EXTRACT PROVIDED:
--- START ---

An Object of Beauty by Steve Martin- I’m an art nerd. I’m sure you know this by now. Given the detail in this sweet little novel, I’m assuming Steve Martin (yes, that Steve Martin) is, as well. Our storyteller details the somewhat charmed life of a friend in New York who works in the auction houses and manages to pull off a phenomenal…. Heist? Fraud? Thing that’s against the rules?… while still making her way up the art world ladder and charming the pants off of every man she meets along the way. It’s a fun read, especially if you- like me- love to watch the auctions at Sotheby’s and Christie’s.
Remarkably Bright Creatures by Shelby Van Pelt- By far, my favorite read this year so far. The story is told from two perspectives: the protagonist, a woman named Tova, who works in an aquarium at night, and an octopus who she cares for, named Marcellus. I’m a sucker for details in printing, so was completely charmed by the printing on the pages when Marcellus was talking: sketches of tentacles and ink blotches dotted the pages. The friendship they form is a sweet one, with Tova talking to Marcellus, and through her chatting and his memories of being a free creature, he helps her uncover a mystery that’s haunted her for thirty years. I cried.. It was incredible.
Uncommon Type by Tom Hanks- Hanks’ collection of short stories. If you’ve ever heard the trivia that Tom Hanks is obsessed with typewriters, there’s no proof needed past he mention of or the involvement of one in every story here. This one has some pretty mixed reviews on Goodreads, but I found it charming. Most of the stories could be described as sweet or sleepy- not a bad thing at all.

--- END ---

INPUT DATA:
--- START ---

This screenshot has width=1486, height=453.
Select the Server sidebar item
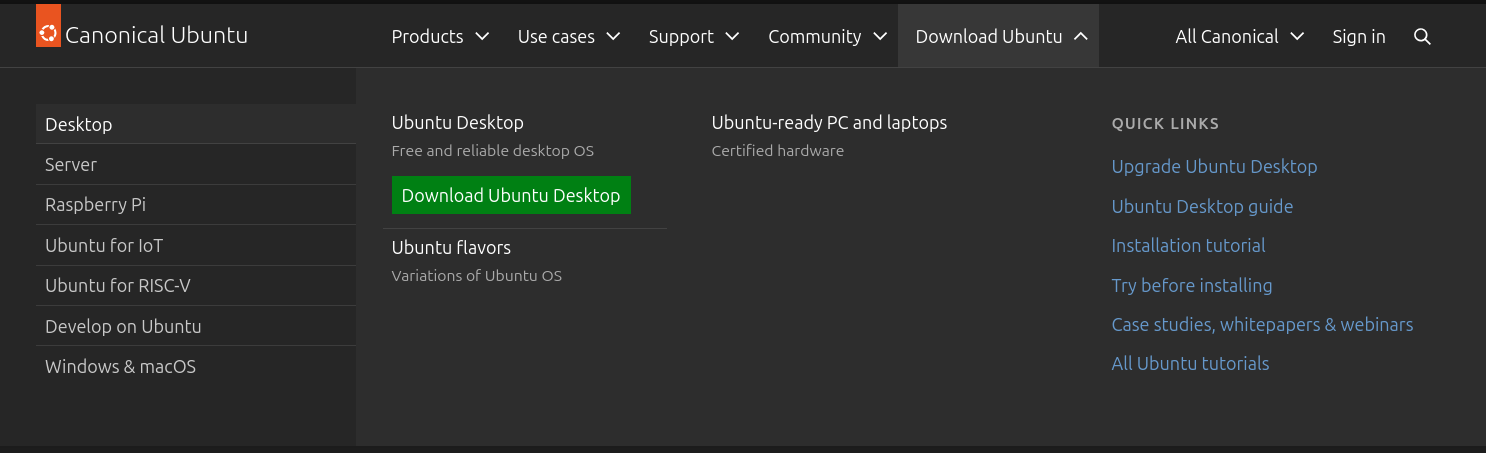point(71,165)
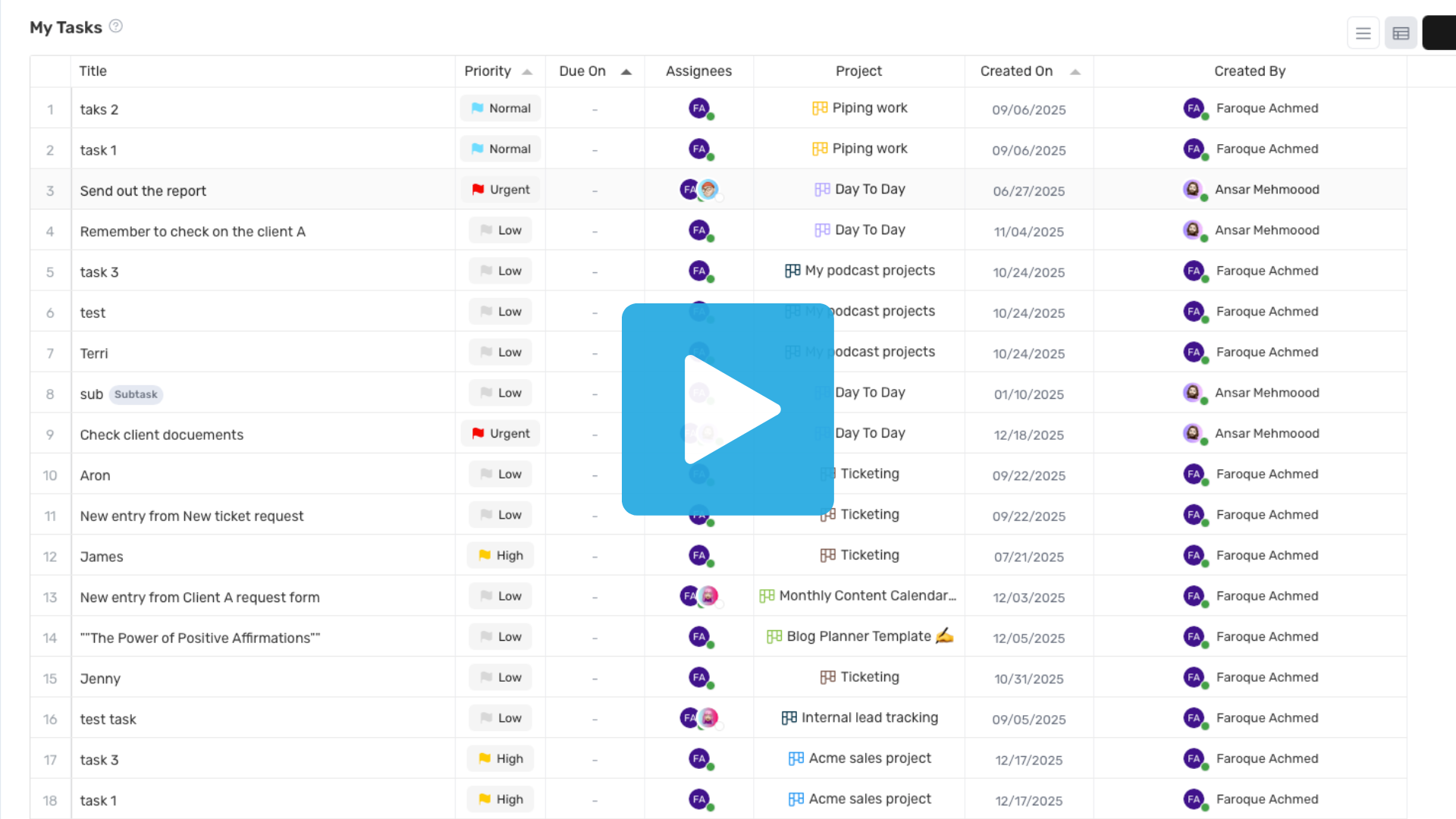Screen dimensions: 1456x819
Task: Play the video overlay
Action: coord(728,410)
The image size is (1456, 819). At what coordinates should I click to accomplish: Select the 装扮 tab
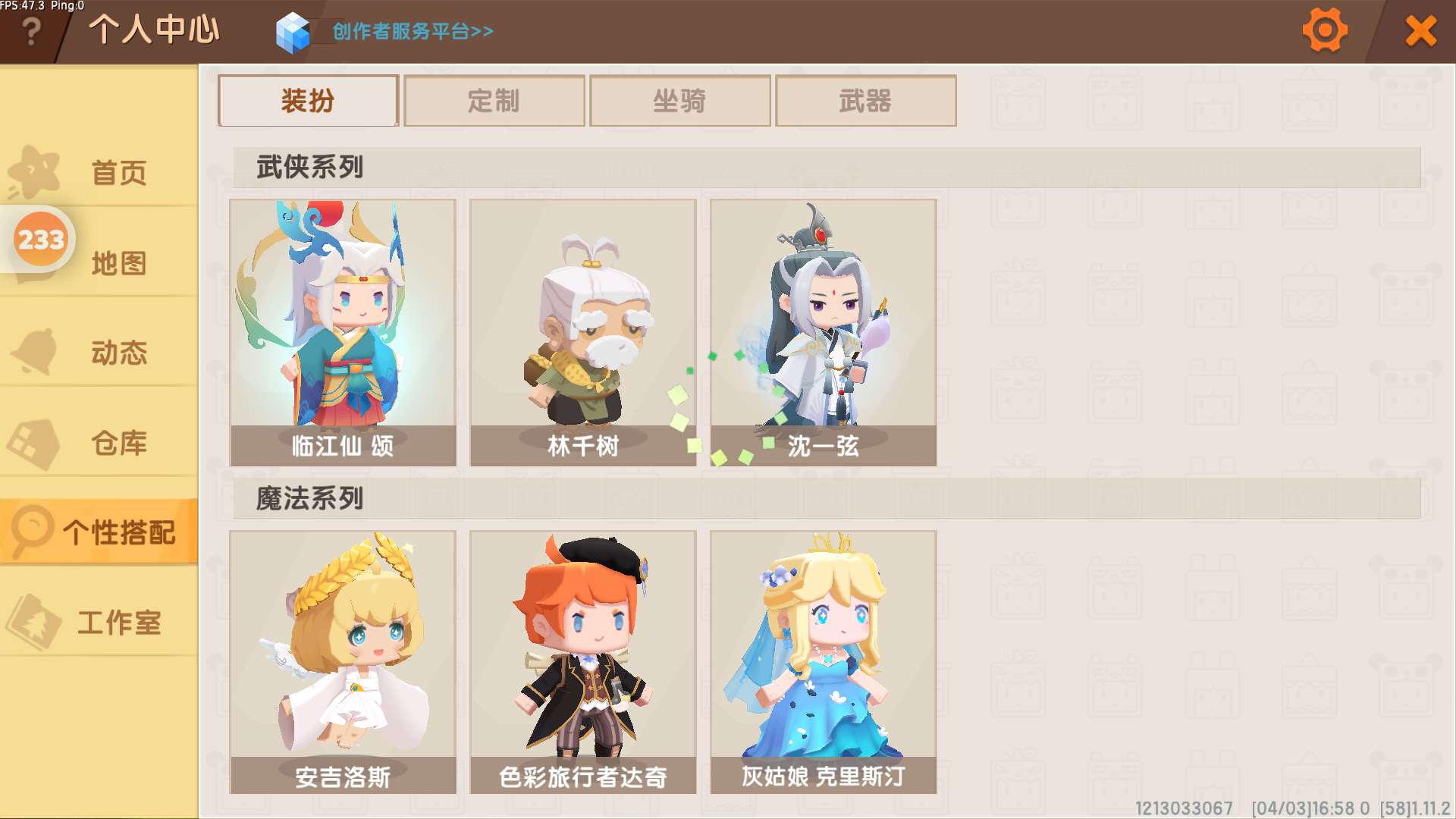pos(309,100)
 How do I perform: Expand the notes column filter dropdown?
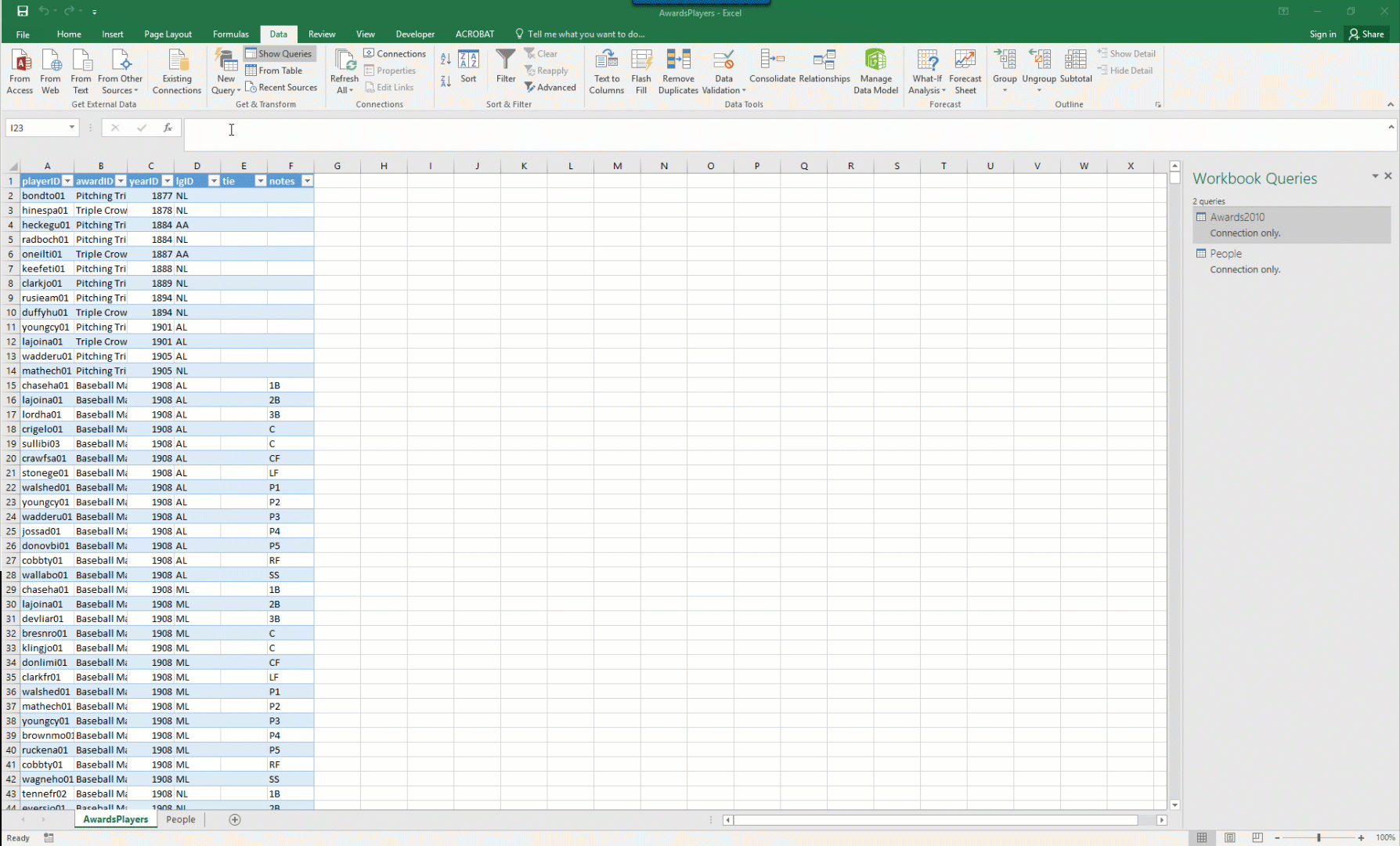coord(307,181)
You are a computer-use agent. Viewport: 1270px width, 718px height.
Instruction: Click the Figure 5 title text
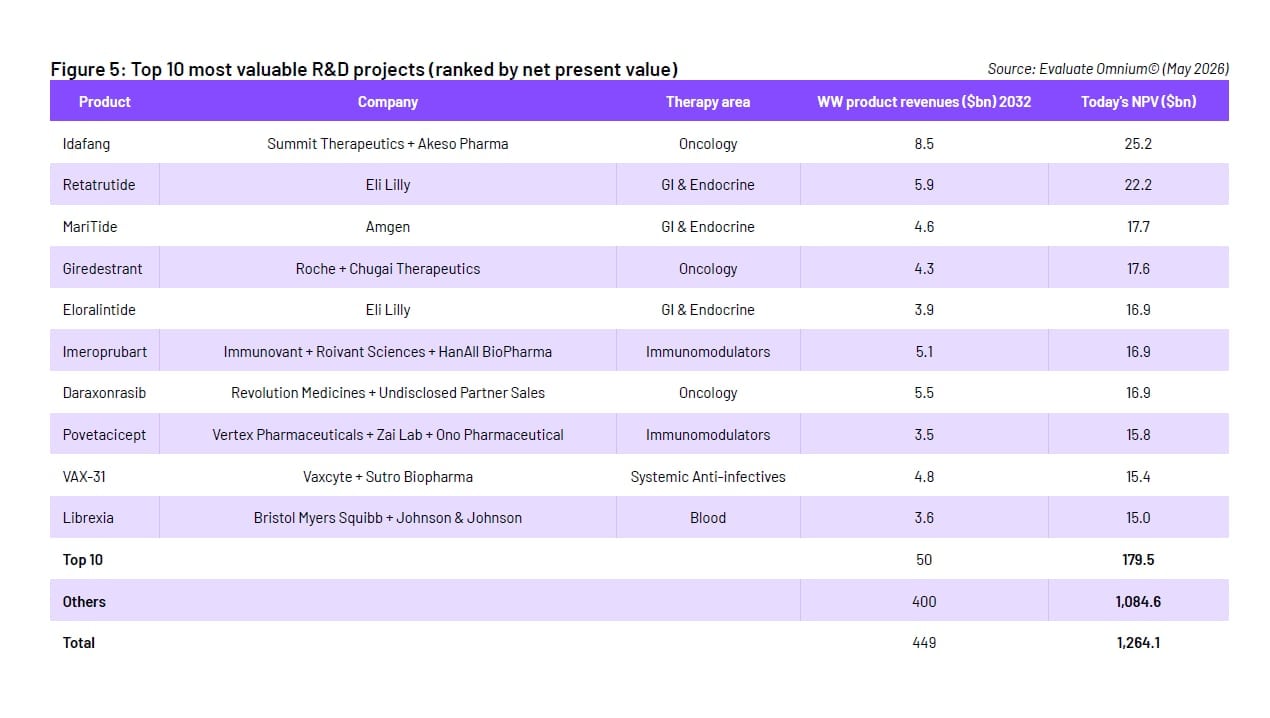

--- END ---

SET TASKS:
[1] Substitute "menu" for "dropdown" in the stretch of the records from the line containing "How do I perform: Expand" through the end of the records, changing nothing else. Give back only those lines, leaving out the pictures.
[2] Pick up the book reviews where they stop and keep writing.

OUTPUTS:
[1]
 How do I perform: Expand the notes column filter menu?
coord(307,181)
You are a computer-use agent. Viewport: 1270px width, 718px height.
Instruction: Click the Figure 5 title text

[2]
The Lacuna by Barbara Kingsolver- One of my favorites by Kingsolver. I think this was the second time I’d made my way though this one. The first time, I dove in blind, without even glancing at a description on the back cover. We’re introduced to a Mexican-American young man living with his mother and her big-time boyfriend in Mexico. His life is interwoven with two prominent artists of the day with some heavy political influence. Those connections come back to haunt him through the blacklisting in Hollywood after he becomes an incredibly famous but reclusive author. Finally, he seeks escape from the criticism of present day by escaping back into his childhood, quite literally. A really lovely read, and beautifully worded, as most Kingsolver novels are.
The Lottery by Shirley Jackson- Lauded as one of the most prolific horror works of modern day, I just… I just don’t think it is. Are some of these stories stressful and a tiny bit creepy or confusing? Sure. But horror? I just don’t see it. Now, do I think that if you’re any sort of horror fan at all that you should read it? Absolutely. But don’t expect to need to have all the lights on for safety. If anything, I feel like Jackson’s horror is just an unease that women of the early 20th century may have been feeling when there was any sort of concern in day to day life.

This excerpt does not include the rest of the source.